Au Bénin, Romuald Wadagni et Paul Hounkpè égrènent les derniers jours de la campagne électorale pour le scrutin du 12 avril 2026. Les deux principaux candidats en lice multiplient les déplacements et les meetings pour convaincre un électorat parfois hésitant.
Bénin : Wadagni et Hounkpè à l’assaut des indécis avant le vote du 12 avril
La bataille finale avant le 12 avril 2026 s’engage entre Romuald Wadagni et Paul Hounkpè.
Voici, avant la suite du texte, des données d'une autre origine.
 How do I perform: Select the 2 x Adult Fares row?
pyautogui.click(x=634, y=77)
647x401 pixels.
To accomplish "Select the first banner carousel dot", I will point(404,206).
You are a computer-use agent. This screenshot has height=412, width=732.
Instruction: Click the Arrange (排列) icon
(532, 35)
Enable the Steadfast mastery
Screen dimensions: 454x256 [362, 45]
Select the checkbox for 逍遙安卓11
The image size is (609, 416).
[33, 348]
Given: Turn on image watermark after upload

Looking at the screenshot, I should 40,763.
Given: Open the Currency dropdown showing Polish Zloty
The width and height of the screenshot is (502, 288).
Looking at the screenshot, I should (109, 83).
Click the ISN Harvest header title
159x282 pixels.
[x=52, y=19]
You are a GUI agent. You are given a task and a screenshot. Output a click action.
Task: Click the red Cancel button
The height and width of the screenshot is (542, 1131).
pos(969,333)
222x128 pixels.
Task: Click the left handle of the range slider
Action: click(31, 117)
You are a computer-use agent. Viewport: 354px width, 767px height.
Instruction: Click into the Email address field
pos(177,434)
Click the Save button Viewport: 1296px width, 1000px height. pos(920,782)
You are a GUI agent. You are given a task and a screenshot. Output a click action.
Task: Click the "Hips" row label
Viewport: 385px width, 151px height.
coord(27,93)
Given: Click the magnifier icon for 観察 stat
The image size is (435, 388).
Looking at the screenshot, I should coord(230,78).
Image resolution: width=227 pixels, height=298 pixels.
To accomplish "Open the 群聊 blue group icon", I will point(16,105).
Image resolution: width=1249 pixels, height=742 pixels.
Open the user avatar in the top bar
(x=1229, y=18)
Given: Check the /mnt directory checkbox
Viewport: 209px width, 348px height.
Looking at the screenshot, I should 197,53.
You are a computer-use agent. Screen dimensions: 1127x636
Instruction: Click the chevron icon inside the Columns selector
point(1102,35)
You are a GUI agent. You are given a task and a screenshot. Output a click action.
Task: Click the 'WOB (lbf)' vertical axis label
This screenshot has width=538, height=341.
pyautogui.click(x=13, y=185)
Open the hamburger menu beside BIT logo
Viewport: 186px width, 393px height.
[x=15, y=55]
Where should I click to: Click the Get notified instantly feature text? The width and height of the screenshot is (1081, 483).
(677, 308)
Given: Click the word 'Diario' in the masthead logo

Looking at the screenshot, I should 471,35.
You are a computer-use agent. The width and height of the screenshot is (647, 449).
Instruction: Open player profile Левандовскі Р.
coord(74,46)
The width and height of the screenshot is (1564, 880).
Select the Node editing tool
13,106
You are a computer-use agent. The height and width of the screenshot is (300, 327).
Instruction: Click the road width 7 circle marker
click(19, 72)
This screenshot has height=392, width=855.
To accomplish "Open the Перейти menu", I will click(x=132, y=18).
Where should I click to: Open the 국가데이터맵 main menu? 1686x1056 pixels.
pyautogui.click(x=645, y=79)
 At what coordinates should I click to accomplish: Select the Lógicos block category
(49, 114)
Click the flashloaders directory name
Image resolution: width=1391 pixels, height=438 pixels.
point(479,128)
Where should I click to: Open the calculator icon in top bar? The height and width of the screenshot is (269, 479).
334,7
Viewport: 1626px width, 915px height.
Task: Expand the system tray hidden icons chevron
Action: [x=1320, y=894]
Au contact de l’électorat depuis le vendredi 27 mars 2026, les deux principaux candidats à la succession de Patrice Talon ont abordé lundi, la seconde et dernière semaine dédiée à la campagne électorale conformément au calendrier publié par la Commision électorale nationale autonome.
Depuis le lancement de la campagne, les deux prétendants sillonnent l’ensemble du territoire, y compris les zones du nord confrontées à des défis sécuritaires. Mais sur le terrain, la dynamique semble inégale. Le candidat de la majorité, Romuald Wadagni, bénéficie d’une forte visibilité, notamment à Cotonou où ses affiches dominent l’espace public, soutenues par une logistique importante. Ce qui n’est pas forcément le cas dans le camp de la FCBE où les affiches de Paul Hounkpè et son colistier sont à peine visibles.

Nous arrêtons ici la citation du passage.